As the Alaska Permanent Fund has become the financial centerpiece of the state budget, its management has attracted warranted scrutiny. There’s a big difference, after all, between a sovereign wealth fund that exists as a backdrop to the state’s finances and one that provides 70% of state general fund revenue for the annual operating budget, as the Permanent Fund has since 2018.
One recent development for the Permanent Fund also started in 2018, and is getting a well-deserved hard look from legislators and the public: The fund’s in-state investment program, which carves out $200 million for private equity investments in businesses with Alaska ties. The opacity of the investments and the potential deviation from the fund’s stated mission have led lawmakers to question whether this is an appropriate area for Permanent Fund involvement.
There’s nothing improper about the Permanent Fund being involved in private equity. The practice, in which money is invested in exchange for a stake in a privately held company, can be more volatile but is also often more lucrative than public equity, which takes the form of stocks traded on public exchanges. Private equity now makes up roughly 20% of the Permanent Fund, and during the past 5 years, those investments earned a 29% return, double that of the fund’s stocks and nearly 10 times that of its real estate holdings.
So why wouldn’t we want the state’s proverbial golden goose investing in Alaska-connected companies? There are actually several good reasons.
1. The Permanent Fund’s mission is maximizing returns above almost all other considerations. A 2005 revision to the fund’s governing statutes added language encouraging in-state investment “to the extent that in-state investments are available and if the in-state investments have a risk level and expected return comparable to alternate investment opportunities ...”
When it comes to private equity, a comparable expected return at the moment is 29% over five years, which is an awfully high bar to clear. And when it comes to Alaskans’ jobs potentially being on the line if a Permanent Fund-invested firm is foundering, it’s easy to foresee political pressure to accept lower returns or even losses. Even with only a small fraction of the Fund’s money on the line, that’s a dangerous road to go down.
What’s more, the APFC board of trustees’ policy mandating a dollar amount invested in Alaska-connected firms is an explicit diversion from the mission of maximizing returns, as there might only be a fraction of that money, if any, to invest into private equity plays that offer comparable returns to out-of-state investments. It’s also impossible for the people of Alaska to quantify that a private equity investment made here in-state has “a risk level and expected return comparable to alternate investment opportunities.”

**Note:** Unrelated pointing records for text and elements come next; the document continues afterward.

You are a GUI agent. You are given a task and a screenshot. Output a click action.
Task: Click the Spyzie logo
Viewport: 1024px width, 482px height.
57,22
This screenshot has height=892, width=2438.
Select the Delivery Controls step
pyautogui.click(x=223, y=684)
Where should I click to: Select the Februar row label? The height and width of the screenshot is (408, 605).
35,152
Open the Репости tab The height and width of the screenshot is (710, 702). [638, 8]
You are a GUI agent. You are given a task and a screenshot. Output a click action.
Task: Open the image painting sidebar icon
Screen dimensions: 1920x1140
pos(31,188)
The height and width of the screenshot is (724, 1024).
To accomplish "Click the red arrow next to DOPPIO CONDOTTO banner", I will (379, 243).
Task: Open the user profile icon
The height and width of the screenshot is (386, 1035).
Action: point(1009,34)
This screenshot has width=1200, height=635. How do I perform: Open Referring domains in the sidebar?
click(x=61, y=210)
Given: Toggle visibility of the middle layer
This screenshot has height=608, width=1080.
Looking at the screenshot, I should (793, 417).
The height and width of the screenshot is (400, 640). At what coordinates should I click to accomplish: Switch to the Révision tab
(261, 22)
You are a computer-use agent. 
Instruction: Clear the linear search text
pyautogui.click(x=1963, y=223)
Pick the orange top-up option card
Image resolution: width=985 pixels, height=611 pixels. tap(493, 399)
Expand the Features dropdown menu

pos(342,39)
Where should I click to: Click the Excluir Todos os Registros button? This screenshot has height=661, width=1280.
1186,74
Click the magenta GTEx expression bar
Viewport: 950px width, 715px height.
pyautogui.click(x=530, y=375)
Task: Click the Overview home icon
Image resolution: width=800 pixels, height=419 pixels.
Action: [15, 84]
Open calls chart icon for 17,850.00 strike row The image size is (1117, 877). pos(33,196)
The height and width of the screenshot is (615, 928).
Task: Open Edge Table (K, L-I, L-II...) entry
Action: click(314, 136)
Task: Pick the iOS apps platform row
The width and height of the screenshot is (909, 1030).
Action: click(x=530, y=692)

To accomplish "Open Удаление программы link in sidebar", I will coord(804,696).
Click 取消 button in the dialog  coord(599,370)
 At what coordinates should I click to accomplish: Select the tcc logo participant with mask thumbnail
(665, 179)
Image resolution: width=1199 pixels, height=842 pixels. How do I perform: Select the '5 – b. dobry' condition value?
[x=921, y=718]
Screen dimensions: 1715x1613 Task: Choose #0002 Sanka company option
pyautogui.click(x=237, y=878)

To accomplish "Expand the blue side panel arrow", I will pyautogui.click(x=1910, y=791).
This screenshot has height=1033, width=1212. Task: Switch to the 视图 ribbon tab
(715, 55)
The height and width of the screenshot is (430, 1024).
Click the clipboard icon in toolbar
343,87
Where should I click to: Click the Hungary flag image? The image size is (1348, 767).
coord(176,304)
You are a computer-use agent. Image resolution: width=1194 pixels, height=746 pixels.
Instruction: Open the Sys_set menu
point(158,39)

2. The Permanent Fund wasn’t established to be an economic development agency. The state already has one of those; it’s known as the Alaska Industrial Development and Export Authority, or AIDEA, and you’ve probably heard of it. It predates the Permanent Fund, and was established “to increase job opportunities and otherwise to encourage the economic growth of the state, including the development of its natural resources, through the establishment and expansion of manufacturing, industrial, energy, export, small business, and business enterprises.”
That sounds pretty much like the goal of the Permanent Fund’s in-state investment program, which raises the question of why the duplication in investment is necessary. AIDEA’s process is set up the way investment of public funds in local industries should be handled: With open meetings, public comment and access to the firms and amounts invested. That way, members of the public can see where the state is directing money, even if they may not agree with every investment. By contrast, the Permanent Fund Corp. refuses to identify in-state recipients of its investments or the amounts invested in each. Naturally, this leads Alaskans to believe that if the information is being hidden, there could be an improper reason why.
3. Our state is too small to guard well against conflicts of interest. The APFC board of trustees is a who’s who of well-connected Alaskans. The commissioners of the state Department of Natural Resources and Department of Revenue, as well as a former state attorney general, are trustees, and all members of the group are appointed by the governor. Even with funds being invested by third-party private firms, $200 million pumped into private equity in a state this small inevitably touches matters that one or more of the trustees are affected by. For instance, some of that money was invested in the purchase of Peter Pan Seafoods, a massively important business to the Bristol Bay region — and trustee Ethan Schutt is an executive vice president and general counsel for Bristol Bay Native Corp. To be clear, Schutt and the other trustees had no direct role in influencing the Peter Pan investment or any of the others made via the program. But when the trustees are responsible for steering funds that end up, even indirectly, affecting their own communities, business interests or personal friends, it puts them in an awkward position even if they have the best of intentions.
Lawmakers in 2005 and the Permanent Fund trustees in 2018 surely meant well by encouraging in-state investment of fund money. But the fact of the matter is, the Permanent Fund was meant to be invested for maximum return, and when its principal starts getting directed within the state, that mission gets murky quickly. The Permanent Fund trustees should leave in-state economic development funding to AIDEA and focus on the investments that have a proven track record of contributing to the solid growth the Fund has seen in recent years.